We've filtered the oil, twice since Matt fixed the pump. Donuts are much better. No greasiness whatsoever. They don't have that strong "Fried" taste, either. A few years back, we would filter once a month. Never bothered me, until I learned what a difference it makes. Same thing with our neon sign, on the corner of the building. It has two rows of vertical, chasing lights, like an old movie theater. For thirty years it didn't light. Didn't even have power to it. It has "Bennison's" horizontal, across the top. "Bakeries", vertical, down the middle, and a double row of chasing bulbs on each side of the "Bakeries". Once we got it fixed, I realized what an incredibly beautiful, valuable piece of our advertising it is.
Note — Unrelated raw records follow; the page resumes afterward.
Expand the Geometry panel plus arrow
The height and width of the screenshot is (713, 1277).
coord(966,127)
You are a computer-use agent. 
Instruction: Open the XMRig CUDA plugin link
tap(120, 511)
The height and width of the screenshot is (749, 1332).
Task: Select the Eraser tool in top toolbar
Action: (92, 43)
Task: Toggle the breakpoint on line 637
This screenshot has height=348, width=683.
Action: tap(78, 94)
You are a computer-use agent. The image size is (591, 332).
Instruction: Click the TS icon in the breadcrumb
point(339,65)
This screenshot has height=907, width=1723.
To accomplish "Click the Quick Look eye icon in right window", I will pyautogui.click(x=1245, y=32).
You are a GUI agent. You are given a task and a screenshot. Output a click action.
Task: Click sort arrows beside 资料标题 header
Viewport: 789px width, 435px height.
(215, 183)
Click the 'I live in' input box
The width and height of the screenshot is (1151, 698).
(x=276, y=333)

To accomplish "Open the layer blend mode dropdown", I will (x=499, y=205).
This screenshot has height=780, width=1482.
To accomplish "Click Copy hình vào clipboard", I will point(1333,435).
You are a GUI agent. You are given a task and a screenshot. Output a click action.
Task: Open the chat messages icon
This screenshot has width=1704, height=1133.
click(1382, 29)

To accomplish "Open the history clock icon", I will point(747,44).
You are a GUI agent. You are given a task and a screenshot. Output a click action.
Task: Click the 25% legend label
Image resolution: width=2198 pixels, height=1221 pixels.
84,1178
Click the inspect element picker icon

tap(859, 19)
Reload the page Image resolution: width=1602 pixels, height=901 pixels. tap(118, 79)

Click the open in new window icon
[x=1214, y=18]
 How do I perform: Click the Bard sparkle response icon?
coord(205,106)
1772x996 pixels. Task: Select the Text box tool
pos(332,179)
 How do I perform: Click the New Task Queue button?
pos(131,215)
When we first got it working, I used to circle the block, at night, just to look at it. So now I keep count, when there are five or six bulbs burned out, in the chasers, I dash for the ladder. When a section of one the words, is out, I don't sleep.

Moral of the story, things that gradually deteriorate, are un-noticeable, until you realize how good they can really be.

Gotta get upstairs. There's a few hundred pounds of chocolate brioche screamin' to get in the oven. By the way, the idea of chocolate brioche worked out really well. You folks that shop at the Aville market are in for a real treat. We are gonna bake chocolate brioche in a round crimp pan. You all can slice it real thick, make the most bad-ass French toast on the planet. June 23rd, gotta wait until then.

1 Comments:

Blogger Laminatrix said...

I haven't worked there in more than two years, and, especially since I'm packing stuff up, I still find pockets of flour here and there.

Incidentally, I've found a way to "re-purpose" my bakery work clothes: I'm learning how to make decorative ceramic tiles, and clay dust is as persistent as flour, it turns out, so I'm just taking my kitchen clothes/shoes to the art studio.

I would really like some chocolate brioche right now, please, perhaps with some ground hazelnuts sprinkled on top?

You could also do a variation of monkey buns with the leftover chocolate brioche--again with some chopped hazelnuts. Wouldn't suck.